In the children’s story, Chicken Little, Henny-Penny runs around saying the sky was falling. There’s a similar cry in “Unrivaled,” an essay by Stanley Bing. In it, he lists comments by pundits, past and present, who predicted that the sky was falling for American dominance on the world stage. He begins with the threat of communism, then moves to Japan’s economic influence and finally, to China’s rise to power. (“Unrivaled” by Stanley Bing, Fortune, 4/8/13 pg. 108)
Given all these dire predictions, the United States remains the primary economy of the world. Bing wonders why and ends his speculations by telling a story. It’s about an Albanian cab driver he met recently, a women who fled to the United States to escape political oppression. While she taxied Bing to his destination, she took one hand off the steering wheel and waved in a 360 circle at the wild scene of Midtown Manhattan. “This here,” she exclaimed was “the best place in the world.” (Ibid. pg 104).
The truth is, if many natural born Americans were asked to comment on what the cab driver said, they’d counter with an argument. They’d remind the woman that our government is ineffective, that the economy is growing at a scant 2%, that the job market is lousy and that wealth in the country is unevenly distributed. And that’s just a start. But I’m guessing the cab driver would reply that the government may be ineffective but it isn’t tyrannical, that the growth rate is low but the United States is one of the few countries in the world where there is growth, that the wealthy are getting wealthier, but there is still room for the American dream. Look at her. She’s a woman making a living as a taxi driver in Manhattan.
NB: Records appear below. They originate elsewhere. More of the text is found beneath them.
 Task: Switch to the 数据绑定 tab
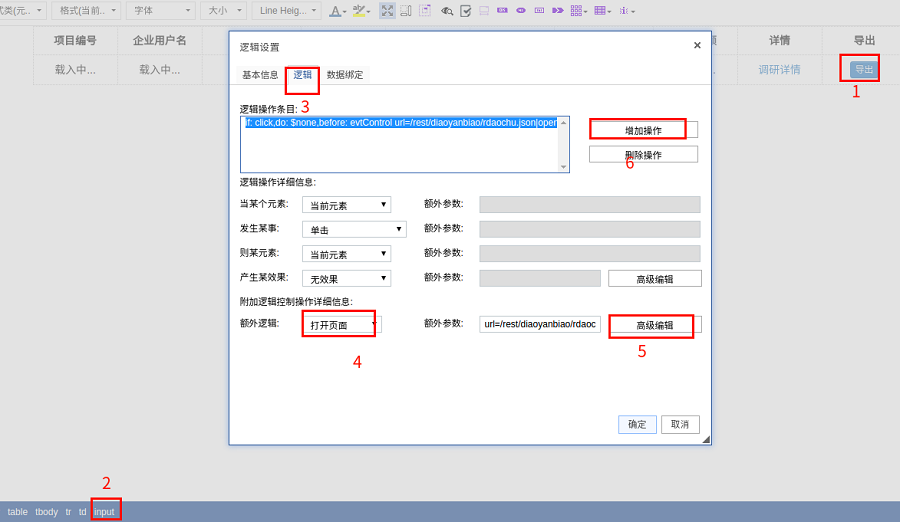point(345,75)
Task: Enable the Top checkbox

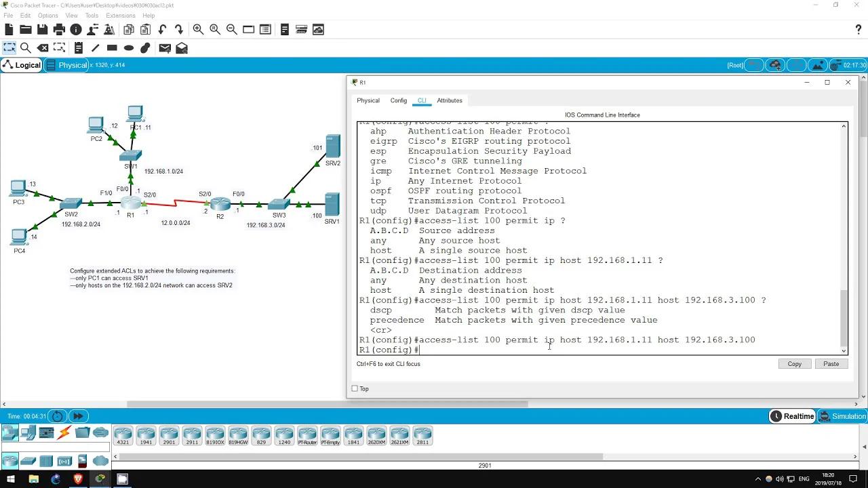Action: click(355, 388)
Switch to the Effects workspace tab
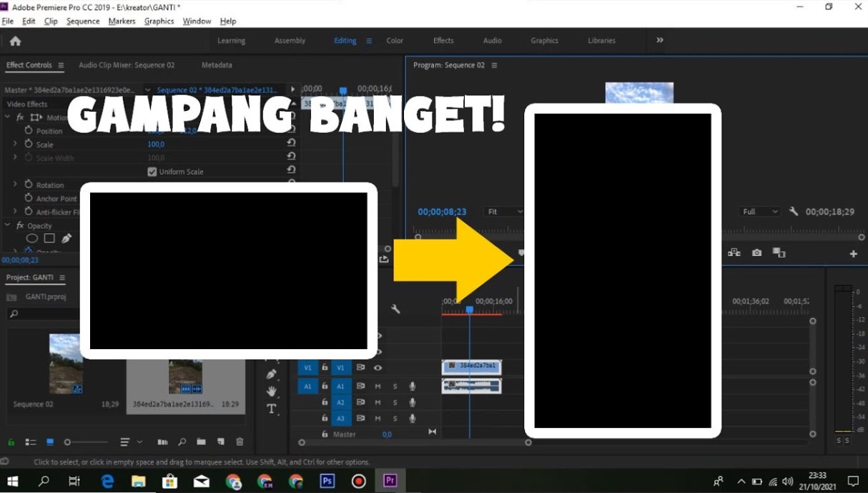The width and height of the screenshot is (868, 493). click(x=443, y=41)
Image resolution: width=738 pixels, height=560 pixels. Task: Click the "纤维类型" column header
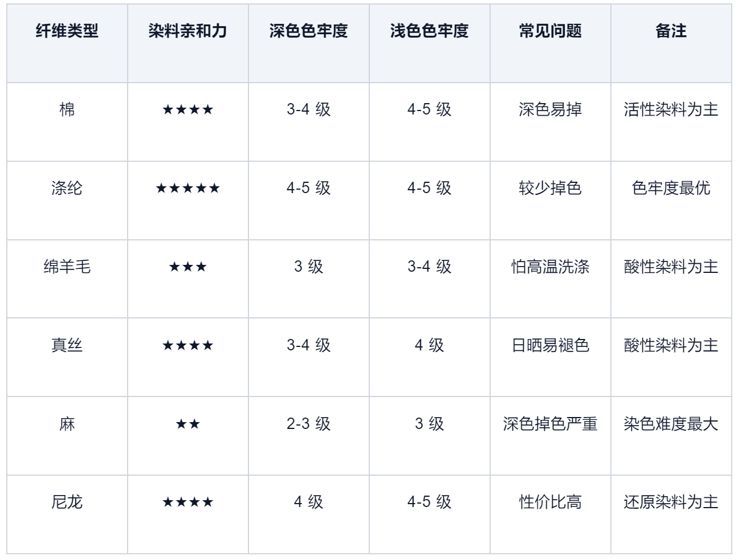tap(67, 31)
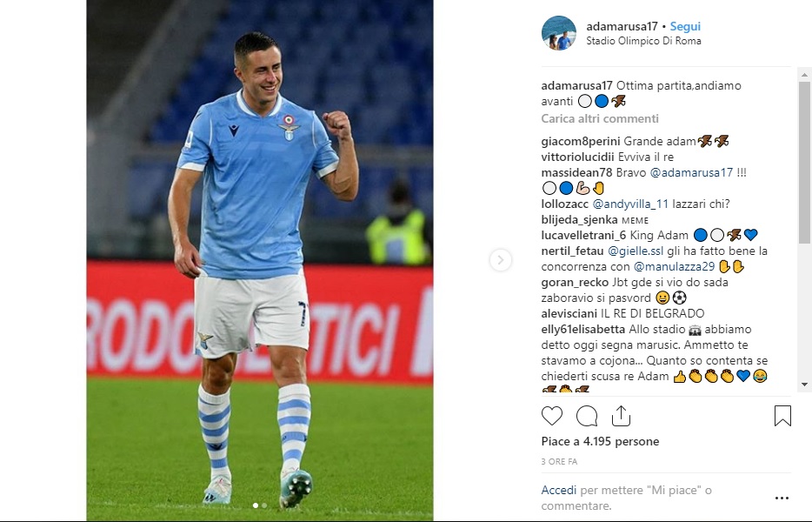The width and height of the screenshot is (812, 522).
Task: Open the three-dot more options menu
Action: (x=782, y=499)
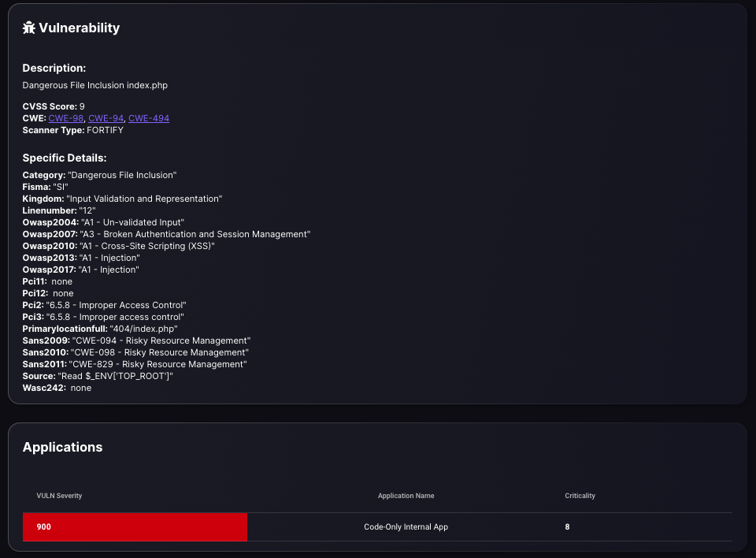Click the Dangerous File Inclusion index.php description
The image size is (756, 558).
pos(95,85)
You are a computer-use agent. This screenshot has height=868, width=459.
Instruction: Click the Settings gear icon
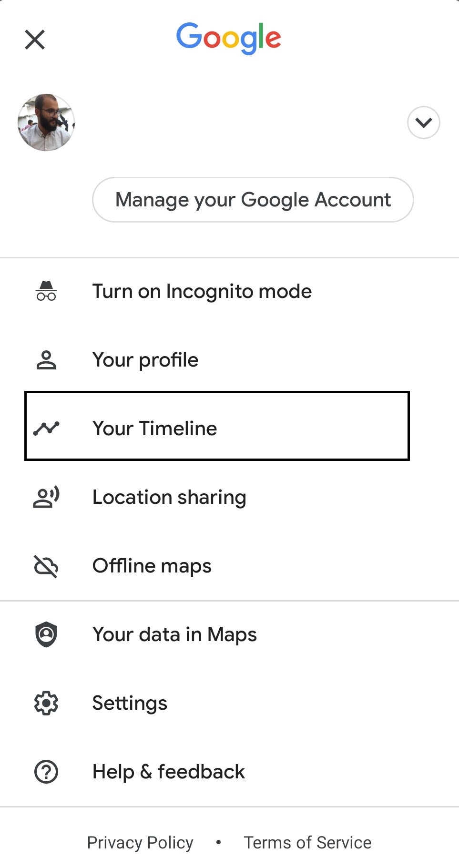[x=46, y=703]
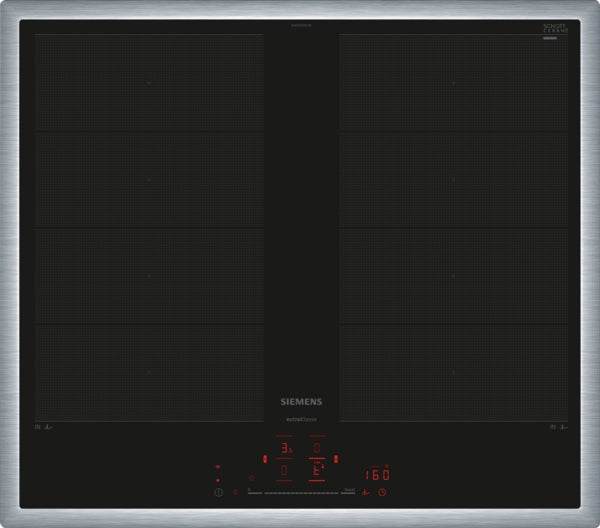
Task: Tap the red 160 timer display
Action: 376,474
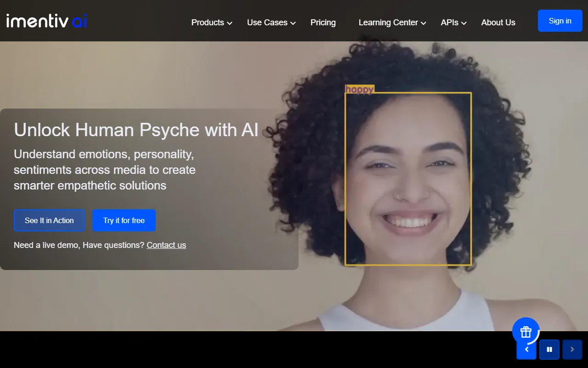Follow the Contact us link
Screen dimensions: 588x368
click(x=166, y=245)
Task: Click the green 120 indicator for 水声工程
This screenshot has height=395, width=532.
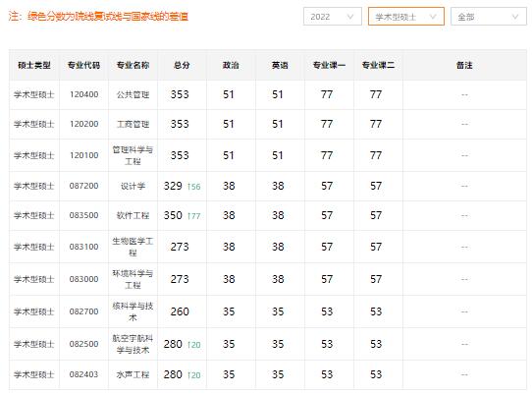Action: coord(193,375)
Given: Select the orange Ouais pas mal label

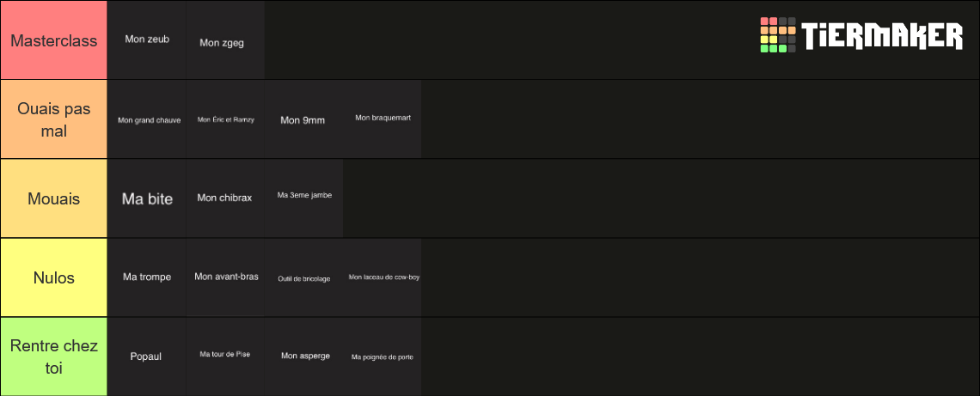Looking at the screenshot, I should [54, 119].

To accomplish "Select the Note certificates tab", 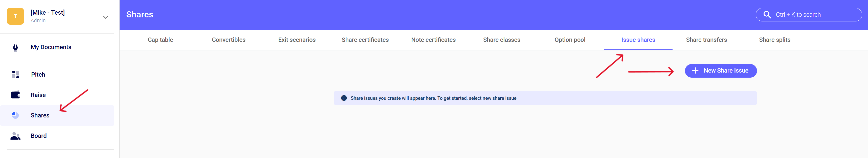I will point(433,40).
I think that Albanian cab driver got it right when she swept her hand around in a 360 degree circumference. She was pointing to diversity, that civility in disharmony. The United States is full of arguments whether it be gun control, abortion, or whether the blue states or red states are setting the right course for the country. We are a nation roiling in the stew of free debate. Generally, solutions arise from that debate.
Except for a handful of American Indians, all of us trace our origins to a foreign shore. Somehow, we have come together to live in peace, and we do — through good times and bad. Diversity is our strength because in seeking solutions to our problems, we’ve learned to compromise. May our Congress and the rest of us never forget that.